After the arrival of our third child, Sarah began to notice dark spots on her face, prompting her to start using makeup. To my surprise, I found myself arguing against it.
“You don’t need makeup; you’ve never needed it. You are beautiful,” I insisted as Sarah stood in the bathroom, applying foundation with precision. I was in our bedroom, reflecting on our nine years of marriage, which had brought us three children and moves across multiple states.
The first time I remember Sarah wearing makeup was on our wedding day. She wore a touch of blush and some eyeliner, but it was minimal—just enough for the photos. I thought she looked breathtaking, but I truly believed it was her smile that made the difference. Her sly grin, the way her cheeks lifted at the corners, and her simple braid all added to her allure. More than her appearance, it was her demeanor—her laughter and warmth—that captured my heart. I loved her confidence and the way she supported my dreams, even when I was a late bloomer. My love for her had nothing to do with makeup.
When Sarah emerged from the bathroom, she wore a wry smile, hands on her hips, and a small mirror in her left hand. “It’s not just about how you see me,” she replied. “I know you think I’m beautiful.” Her expression suggested she felt I didn’t understand her struggle.

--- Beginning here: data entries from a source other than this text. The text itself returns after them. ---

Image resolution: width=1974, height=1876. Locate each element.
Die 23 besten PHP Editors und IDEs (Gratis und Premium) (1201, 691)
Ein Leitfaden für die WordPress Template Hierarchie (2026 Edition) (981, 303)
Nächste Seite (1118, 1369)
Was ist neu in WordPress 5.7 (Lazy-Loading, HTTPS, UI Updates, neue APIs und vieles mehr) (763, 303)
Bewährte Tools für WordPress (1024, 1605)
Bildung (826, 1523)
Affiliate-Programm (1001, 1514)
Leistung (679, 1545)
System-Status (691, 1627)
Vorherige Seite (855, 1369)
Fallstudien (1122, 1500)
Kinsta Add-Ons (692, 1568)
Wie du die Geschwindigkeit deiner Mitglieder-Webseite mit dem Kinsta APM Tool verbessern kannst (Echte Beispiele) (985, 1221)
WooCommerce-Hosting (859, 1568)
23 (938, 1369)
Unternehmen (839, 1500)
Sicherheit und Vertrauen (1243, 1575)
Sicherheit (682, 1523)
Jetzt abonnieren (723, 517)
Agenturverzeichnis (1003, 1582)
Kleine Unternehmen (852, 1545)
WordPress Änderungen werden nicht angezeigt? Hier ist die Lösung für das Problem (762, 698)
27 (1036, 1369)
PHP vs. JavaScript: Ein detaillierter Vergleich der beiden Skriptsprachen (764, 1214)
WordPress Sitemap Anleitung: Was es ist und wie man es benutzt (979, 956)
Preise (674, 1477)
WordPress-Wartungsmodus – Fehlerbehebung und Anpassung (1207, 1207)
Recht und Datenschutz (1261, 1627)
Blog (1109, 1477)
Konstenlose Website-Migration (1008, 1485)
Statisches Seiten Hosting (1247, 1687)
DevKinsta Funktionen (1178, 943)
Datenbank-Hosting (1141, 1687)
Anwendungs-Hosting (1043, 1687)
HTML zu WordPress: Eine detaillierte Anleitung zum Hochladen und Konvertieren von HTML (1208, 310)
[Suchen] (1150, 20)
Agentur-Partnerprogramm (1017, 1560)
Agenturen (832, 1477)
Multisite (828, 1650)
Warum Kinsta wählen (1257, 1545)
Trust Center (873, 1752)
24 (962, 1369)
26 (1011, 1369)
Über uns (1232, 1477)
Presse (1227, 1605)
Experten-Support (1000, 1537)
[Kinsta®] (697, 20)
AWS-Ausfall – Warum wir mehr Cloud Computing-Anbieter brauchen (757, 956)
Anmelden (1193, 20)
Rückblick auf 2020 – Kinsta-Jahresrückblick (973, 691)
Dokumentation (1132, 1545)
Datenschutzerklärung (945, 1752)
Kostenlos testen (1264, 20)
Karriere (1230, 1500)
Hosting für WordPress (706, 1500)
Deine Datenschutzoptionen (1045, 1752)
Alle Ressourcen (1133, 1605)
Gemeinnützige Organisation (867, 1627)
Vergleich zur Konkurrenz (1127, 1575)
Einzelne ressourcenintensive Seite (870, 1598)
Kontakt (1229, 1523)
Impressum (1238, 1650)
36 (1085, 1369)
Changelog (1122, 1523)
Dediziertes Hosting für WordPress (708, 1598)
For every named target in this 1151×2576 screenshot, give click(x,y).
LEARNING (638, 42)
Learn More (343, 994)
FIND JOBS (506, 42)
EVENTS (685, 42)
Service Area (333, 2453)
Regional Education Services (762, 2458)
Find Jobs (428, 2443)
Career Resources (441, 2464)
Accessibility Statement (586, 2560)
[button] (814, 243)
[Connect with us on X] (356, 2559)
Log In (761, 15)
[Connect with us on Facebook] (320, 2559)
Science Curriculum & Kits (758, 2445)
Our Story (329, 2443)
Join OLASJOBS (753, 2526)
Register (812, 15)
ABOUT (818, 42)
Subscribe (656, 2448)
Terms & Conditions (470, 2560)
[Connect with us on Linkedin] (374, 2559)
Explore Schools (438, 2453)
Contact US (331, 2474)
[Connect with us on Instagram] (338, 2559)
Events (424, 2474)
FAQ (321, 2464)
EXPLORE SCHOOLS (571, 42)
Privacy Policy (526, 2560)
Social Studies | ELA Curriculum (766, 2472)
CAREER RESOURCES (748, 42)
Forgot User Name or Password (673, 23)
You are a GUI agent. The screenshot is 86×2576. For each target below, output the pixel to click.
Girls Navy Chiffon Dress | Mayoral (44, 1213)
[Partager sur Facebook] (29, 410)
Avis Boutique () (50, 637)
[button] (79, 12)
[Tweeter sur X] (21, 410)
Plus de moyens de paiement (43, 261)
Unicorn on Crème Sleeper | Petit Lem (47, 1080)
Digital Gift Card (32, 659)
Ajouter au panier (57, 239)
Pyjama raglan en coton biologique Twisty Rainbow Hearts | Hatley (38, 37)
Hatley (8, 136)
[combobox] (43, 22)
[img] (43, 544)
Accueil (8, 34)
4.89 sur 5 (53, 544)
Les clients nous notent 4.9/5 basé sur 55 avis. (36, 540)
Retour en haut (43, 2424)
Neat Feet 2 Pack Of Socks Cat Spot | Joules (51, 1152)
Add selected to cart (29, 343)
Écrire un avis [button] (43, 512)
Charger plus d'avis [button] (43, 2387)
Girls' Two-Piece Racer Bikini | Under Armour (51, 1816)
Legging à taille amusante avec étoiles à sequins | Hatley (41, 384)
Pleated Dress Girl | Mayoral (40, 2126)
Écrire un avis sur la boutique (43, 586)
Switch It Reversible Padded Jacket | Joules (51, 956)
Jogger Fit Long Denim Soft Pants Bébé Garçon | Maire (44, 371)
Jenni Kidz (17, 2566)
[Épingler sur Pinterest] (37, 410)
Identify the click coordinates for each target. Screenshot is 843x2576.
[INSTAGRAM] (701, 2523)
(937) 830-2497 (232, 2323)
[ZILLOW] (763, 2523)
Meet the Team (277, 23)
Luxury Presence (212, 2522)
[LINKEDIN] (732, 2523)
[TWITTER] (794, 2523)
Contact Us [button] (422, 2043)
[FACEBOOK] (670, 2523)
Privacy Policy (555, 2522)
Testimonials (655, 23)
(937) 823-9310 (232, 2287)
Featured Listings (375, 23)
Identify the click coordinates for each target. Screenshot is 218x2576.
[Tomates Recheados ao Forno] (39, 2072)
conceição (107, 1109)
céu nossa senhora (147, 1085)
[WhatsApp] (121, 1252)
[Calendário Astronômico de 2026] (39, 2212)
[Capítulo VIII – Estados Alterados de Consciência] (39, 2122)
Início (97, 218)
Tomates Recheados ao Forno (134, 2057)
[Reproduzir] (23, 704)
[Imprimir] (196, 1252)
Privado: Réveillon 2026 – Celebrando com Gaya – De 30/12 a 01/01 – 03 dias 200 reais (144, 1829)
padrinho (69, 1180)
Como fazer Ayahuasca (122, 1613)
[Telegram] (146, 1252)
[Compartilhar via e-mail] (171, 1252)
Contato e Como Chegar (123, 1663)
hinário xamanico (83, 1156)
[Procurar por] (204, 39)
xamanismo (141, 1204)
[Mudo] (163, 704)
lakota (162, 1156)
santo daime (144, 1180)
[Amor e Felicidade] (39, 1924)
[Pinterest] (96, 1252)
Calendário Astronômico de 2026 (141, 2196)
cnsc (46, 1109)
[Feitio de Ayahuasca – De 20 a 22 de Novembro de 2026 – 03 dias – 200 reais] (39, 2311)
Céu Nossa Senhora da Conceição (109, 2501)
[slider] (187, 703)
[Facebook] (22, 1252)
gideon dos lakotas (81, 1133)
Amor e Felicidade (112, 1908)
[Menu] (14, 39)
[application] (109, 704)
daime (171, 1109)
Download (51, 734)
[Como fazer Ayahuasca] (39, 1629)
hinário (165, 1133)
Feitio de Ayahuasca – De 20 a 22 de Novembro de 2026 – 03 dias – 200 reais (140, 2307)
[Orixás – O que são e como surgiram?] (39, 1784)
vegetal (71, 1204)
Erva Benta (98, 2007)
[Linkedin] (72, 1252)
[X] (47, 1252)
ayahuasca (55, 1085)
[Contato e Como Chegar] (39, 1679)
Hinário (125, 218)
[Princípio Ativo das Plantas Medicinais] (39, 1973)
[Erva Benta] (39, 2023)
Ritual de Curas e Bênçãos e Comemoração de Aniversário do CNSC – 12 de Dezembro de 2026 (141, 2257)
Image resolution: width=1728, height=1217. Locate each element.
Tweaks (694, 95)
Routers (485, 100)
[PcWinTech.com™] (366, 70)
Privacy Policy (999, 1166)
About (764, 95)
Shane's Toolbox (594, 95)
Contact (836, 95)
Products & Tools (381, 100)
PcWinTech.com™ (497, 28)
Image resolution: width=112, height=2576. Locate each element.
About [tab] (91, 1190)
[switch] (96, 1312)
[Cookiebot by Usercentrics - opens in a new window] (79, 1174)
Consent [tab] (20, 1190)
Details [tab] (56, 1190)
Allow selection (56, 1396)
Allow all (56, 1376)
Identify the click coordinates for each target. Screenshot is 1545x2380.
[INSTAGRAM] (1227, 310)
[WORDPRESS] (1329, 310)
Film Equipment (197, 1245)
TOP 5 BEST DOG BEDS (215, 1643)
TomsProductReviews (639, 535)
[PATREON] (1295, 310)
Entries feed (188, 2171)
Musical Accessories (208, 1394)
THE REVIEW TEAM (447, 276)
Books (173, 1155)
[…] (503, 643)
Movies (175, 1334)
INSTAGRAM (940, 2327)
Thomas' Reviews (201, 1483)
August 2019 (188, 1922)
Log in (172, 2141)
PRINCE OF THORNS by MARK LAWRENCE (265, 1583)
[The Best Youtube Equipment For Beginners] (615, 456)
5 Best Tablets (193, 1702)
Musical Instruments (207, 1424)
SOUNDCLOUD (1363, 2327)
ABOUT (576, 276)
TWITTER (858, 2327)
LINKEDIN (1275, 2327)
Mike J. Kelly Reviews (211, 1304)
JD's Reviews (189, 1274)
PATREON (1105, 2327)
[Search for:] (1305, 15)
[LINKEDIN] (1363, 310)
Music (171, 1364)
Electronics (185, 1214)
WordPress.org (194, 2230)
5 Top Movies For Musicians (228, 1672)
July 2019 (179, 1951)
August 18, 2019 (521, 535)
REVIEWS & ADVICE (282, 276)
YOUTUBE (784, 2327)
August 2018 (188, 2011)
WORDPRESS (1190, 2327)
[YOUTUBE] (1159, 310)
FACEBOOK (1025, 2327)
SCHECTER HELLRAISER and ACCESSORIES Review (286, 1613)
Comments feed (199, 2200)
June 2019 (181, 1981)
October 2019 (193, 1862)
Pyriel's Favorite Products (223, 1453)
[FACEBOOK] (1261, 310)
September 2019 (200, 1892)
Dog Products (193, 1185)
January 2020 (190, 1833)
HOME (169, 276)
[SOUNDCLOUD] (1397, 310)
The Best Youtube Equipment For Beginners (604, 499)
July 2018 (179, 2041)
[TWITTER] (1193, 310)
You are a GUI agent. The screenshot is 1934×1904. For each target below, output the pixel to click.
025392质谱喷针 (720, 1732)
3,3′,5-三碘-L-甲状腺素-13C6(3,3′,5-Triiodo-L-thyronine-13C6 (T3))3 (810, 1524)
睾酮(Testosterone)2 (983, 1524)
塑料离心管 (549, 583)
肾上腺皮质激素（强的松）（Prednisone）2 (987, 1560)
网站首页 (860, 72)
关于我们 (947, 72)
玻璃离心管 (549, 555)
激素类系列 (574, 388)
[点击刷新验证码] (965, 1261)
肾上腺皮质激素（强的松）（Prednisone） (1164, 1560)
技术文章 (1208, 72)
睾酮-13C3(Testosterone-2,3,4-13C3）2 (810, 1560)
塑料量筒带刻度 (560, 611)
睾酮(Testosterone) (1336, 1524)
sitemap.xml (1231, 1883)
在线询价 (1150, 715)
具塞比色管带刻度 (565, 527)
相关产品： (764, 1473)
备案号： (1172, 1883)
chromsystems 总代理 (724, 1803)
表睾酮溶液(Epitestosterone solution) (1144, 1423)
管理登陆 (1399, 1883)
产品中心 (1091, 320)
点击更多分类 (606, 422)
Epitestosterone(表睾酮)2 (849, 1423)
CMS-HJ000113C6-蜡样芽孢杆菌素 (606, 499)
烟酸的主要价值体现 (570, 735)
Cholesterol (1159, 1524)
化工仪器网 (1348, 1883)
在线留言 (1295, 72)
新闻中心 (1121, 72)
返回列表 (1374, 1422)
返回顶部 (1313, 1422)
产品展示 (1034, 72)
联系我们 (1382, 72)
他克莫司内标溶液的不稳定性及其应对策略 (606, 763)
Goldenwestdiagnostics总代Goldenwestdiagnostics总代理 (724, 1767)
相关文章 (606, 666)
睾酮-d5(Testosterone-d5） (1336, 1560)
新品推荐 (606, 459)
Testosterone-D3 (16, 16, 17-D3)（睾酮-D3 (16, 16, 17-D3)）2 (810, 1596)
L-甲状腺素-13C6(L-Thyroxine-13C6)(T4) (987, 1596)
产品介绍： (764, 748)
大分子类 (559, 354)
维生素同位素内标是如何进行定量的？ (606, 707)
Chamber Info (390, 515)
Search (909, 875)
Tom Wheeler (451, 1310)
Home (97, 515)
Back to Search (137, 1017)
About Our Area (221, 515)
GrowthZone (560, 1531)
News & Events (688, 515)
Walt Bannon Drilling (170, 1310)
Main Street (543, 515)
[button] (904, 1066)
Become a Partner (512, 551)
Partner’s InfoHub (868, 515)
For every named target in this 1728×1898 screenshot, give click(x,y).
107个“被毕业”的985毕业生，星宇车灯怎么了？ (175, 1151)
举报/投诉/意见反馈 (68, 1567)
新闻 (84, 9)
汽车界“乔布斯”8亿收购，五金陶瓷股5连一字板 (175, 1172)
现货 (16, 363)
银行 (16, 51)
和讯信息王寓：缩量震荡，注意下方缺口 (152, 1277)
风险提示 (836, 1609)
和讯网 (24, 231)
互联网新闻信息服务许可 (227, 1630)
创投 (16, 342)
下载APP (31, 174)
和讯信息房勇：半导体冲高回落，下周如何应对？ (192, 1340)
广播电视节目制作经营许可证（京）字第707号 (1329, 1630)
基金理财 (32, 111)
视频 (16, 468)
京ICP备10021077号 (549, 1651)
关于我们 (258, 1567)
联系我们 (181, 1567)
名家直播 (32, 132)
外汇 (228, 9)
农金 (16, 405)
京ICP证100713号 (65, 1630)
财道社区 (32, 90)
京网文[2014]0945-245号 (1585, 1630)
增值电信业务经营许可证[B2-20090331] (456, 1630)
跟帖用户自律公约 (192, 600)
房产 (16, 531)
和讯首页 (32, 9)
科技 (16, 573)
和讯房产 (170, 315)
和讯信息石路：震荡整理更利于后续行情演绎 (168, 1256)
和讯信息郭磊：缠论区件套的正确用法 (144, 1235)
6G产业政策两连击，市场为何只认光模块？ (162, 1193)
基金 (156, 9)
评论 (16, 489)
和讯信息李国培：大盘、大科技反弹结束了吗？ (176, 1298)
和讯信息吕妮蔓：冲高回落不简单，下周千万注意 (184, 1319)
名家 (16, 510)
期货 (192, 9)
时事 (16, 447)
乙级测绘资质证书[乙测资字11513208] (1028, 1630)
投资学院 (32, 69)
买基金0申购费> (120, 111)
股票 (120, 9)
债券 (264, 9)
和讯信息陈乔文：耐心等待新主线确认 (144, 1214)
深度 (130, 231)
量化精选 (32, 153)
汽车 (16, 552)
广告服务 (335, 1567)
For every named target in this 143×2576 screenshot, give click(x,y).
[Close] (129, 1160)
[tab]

After a pause, she explained, “But people don’t see me the way you do. I don’t feel beautiful anymore, and these blemishes make me feel awful. I just don’t want others to notice them.” We went back and forth—me affirming her beauty and her expressing her insecurities. She used words like “old” and “ugly,” while I tried to remind her of her captivating smile and spirit. “If others can’t see that, it’s their issue,” I argued.
“No,” she countered, “it’s my issue.” I couldn’t tell if she was frustrated or simply resolute. Then she said something that hit home: “Your opinion on my looks isn’t the only one that matters.” She spoke calmly, with an understanding of the complexities of being a woman.
After that, she returned to the bathroom, and our conversation ended. That was two years ago. Since then, Sarah has worn makeup daily. Interestingly, my perception of her hasn’t changed—her smile still lights up the room, and her charming personality remains intact. The only shift has been in how she views herself.
As I pondered her words about my opinion not being the only one that counts, I realized she was right. Despite our 11 years together and the life we’ve built—a home, children, and shared experiences—my view of her beauty isn’t the sole narrative.
I’ve come to acknowledge that beauty standards are often shaped by societal influences, from marketing to media. I once believed that my unconditional love would be enough for her to feel beautiful, but I can’t deny that she carries herself with more confidence when she wears makeup. And that’s not a negative development. Ultimately, it’s Sarah’s choice whether to wear makeup or not, and I wholeheartedly support her.
Nearly two years after our initial discussion, I revisited the topic one morning. As she leaned closer to the bathroom mirror, I reassured her that I would always see her as beautiful. My deepest wish is for her to feel that way, too. “I must admit, the concept of feeling beautiful is elusive to me, but I recognize its importance to you. If makeup helps, then I’m all for it.” Sarah smiled, leaning in for a kiss, and simply said, “Thank you.”
If you’re on a journey similar to ours, you might find valuable insights in our other blog posts, like this one about navigating the couples’ fertility journey for intracervical insemination. Additionally, if you’re considering IVF, you’re not alone in this process; check out this informative article for support. For further information on pregnancy and home insemination, this resource offers excellent guidance.
In summary, our perspectives on beauty can differ significantly, and it’s essential to recognize that self-image is ultimately a personal journey. Supporting loved ones in their choices, whether regarding makeup or other aspects of their appearance, is a crucial part of fostering their confidence and well-being.